World Press Freedom Day could pass unnoticed in New Zealand - a country that, according to the international press freedom watch-dog Reporters without Borders, enjoys ‘an excellent record of press freedom.’ Unfortunately, ‘freedom of the press’ is a catchcry that is not assured in many parts of the world.
In 2006 alone, New Zealand members of Amnesty International have directly campaigned for the release of 15 representatives of the media ranging from the Editor of the Independent in Gambia to the Director of Beehive radio station in Cambodia. Seven of the 15 media workers have been released in the weeks following letter writing actions by Amnesty International members.
“Freedom of expression is crucial in a democracy because open discussion allows people to influence their government’s choice of policies”, says Ced Simpson. “For those that ask whether a basic lack of press freedom equates to a general absence of human rights the answer is a resounding ‘yes’.”
The countries with poor press freedom records – North Korea, Myanmar, Eritrea, Zimbabwe and Turkmenistan – are also home to some of the most repressive governments and lowest living standards in the world. In line with the ever-decreasing access to freedom of expression, Zimbabwe also suffers from hyper-inflation (now topping 900%) and, according to the United Nations World Health Organisation, the lowest life expectancy anywhere in the world (35.5 years).
The Zimbabwean government has launched a final assault on the country’s remaining independent press. Under the autocratic Presidency of Robert Mugabe, fundamental rights, including freedom of assembly and expression, the right to information and privacy, the right to property and the prohibition against arbitrary detention have been removed.
In the last 5 years, Zimbabwe’s government has enacted absolute control over who may operate a media outlet and practice journalism. Laws, with titles like The Access to Information and Protection of Privacy Act of 2002 and The Broadcasting Services Act of 2001, force journalists to register with the state-run Media and Information Commission or face up to two years in prison.

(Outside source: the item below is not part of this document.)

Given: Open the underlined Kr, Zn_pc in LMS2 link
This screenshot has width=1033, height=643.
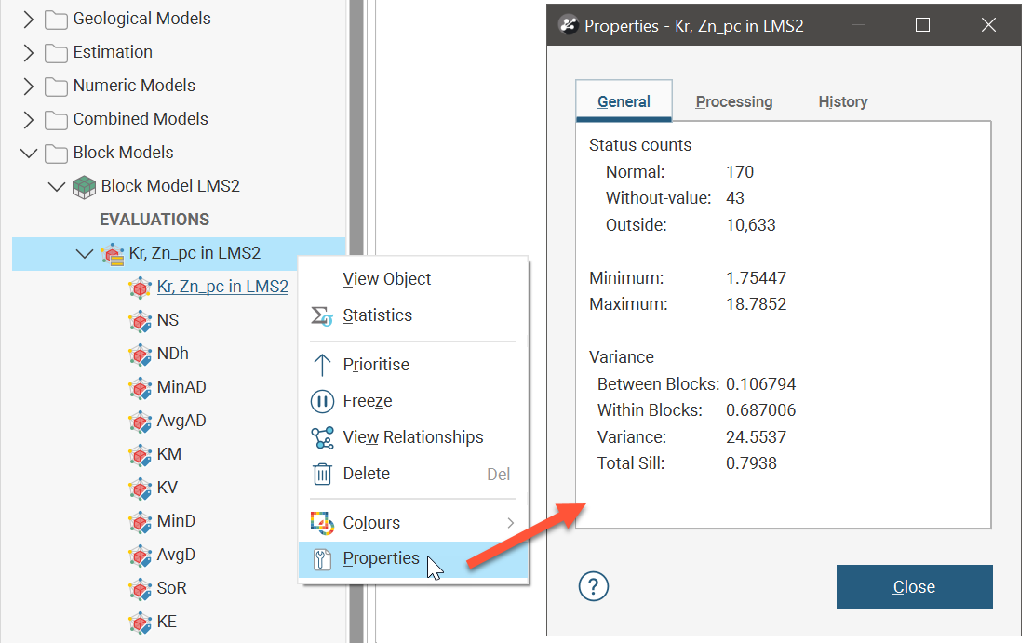Looking at the screenshot, I should point(222,287).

The Public Order and Security Act of 2002 criminalizes criticism of the President (whether his person or his office) and prohibits public gatherings without providing police four days’ written notice.
Unfortunately, Zimbabwean reporters game enough to comment on the situation face the revocation of their press licence and prison-time. In a few instances, when police have not been able to capture an outspoken independent journalist, friends and relatives of the journalist have been detained until he or she surrenders to a police station.
And Zimbabwe is just one example says Ced Simpson: "Beyond the globally recognised media agencies reside hundreds of thousands of media workers who wonder everyday whether their latest story will land them in prison or earn them a death sentence. World Press Freedom Day is an ideal time to look upon the newspaper you hold in your hands, and consider the reality behind each story before turning the page."